First, consider where the manufacturer is located. Are they close to you? Perfect! Set up an appointment and meet with them! Start the quotation process and get a tour of the facilities. Enquire about the technologies they use, the lead times and the delivery terms. The goal is to get an idea of the services they will provide you, from customer service to when and how will you receive your goods. Enter these discussions with several manufacturers, and once you get quotes, compare them.
When you are talking to overseas manufacturers, getting into contact and building a trustworthy relationship with them is of course a bit more tricky. Nowadays you have the ability to order online, send in your sketches with very precise details and get samples in return. But nothing compares to an actual visit. If you get the possibility to travel and meet your potential partners, don’t hesitate. Go. You might find better deals for when you’ll produce in bigger quantities. Be aware of: delivery terms, FOB, Ex Works, even currency exchange rates. Because the product is not the only important part of your contract. But the payment and the delivery terms of your goods are also critical to the success of your line. Let’s look at the 4 main points you have to consider when you evaluate a manufacturer: product quality, money, time, terms and conditions.
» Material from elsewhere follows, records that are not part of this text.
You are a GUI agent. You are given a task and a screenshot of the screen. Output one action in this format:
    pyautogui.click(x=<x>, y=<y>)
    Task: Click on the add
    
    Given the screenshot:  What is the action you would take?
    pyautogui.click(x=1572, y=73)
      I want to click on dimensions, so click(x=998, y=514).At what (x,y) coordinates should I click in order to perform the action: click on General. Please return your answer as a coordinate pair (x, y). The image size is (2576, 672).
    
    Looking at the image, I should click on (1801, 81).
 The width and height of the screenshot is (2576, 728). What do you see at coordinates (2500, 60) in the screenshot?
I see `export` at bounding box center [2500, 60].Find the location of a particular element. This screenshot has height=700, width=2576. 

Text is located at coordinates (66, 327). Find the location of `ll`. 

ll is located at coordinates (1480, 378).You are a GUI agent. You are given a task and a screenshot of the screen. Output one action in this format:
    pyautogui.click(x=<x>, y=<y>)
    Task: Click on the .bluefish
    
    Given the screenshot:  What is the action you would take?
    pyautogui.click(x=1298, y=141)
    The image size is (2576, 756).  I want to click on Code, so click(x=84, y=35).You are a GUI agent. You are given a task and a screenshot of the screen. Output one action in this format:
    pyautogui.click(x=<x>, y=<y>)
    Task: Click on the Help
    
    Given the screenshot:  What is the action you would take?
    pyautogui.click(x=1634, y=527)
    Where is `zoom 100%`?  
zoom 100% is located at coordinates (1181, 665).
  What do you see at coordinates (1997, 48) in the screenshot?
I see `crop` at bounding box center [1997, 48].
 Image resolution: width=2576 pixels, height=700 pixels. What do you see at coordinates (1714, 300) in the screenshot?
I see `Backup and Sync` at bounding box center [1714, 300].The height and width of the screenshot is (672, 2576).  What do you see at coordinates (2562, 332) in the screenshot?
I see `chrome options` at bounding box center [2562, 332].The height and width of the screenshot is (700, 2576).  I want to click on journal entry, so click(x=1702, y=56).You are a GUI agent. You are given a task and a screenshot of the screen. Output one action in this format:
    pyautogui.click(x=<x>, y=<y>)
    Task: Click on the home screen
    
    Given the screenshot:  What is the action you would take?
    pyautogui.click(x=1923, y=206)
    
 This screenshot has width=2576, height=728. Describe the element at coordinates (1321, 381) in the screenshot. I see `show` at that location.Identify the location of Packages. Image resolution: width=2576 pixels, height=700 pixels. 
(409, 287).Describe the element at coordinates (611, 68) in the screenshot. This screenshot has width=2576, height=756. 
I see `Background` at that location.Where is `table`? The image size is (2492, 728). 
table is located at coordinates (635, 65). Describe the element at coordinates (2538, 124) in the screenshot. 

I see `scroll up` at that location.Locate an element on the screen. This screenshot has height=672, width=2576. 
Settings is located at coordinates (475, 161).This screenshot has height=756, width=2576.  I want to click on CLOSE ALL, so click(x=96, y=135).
Asses product quality by visiting your manufacturer. Moreover, your manufacturer might not have all of the components you will require for producing (trims, rivets, etc.). You might need to source them yourself. This will cost you more money and time.
Remember that it is not the producer who will dictate your retailing price. Your customer is. Your business plan should be ready by this stage and you should know the cost you are able to absorb for production in order to preserve your profit margins. Consider this: When do you have to pay? Do you have to place a deposit? How much of the order is the deposit?
Make sure you get confirmed lead times.You need to know when your product will be ready from the manufacturer for you to sell it to the end customer.
Terms and Conditions.
Check all the little details, like where will the merchandise be delivered? It could be delivered directly to you or to a warehouse for pick-up. When do you transfer the ownership of the merchandise? It could be outside of the producing facility or at the delivery. Find out which currency will be used for the transaction. And finally find out if you have any kind of liability insurance from the manufacturer, in case something is wrong with the quality of your products.
Once you go through these 4 points with your pre-selected manufacturer, use your negotiation skills to place your order.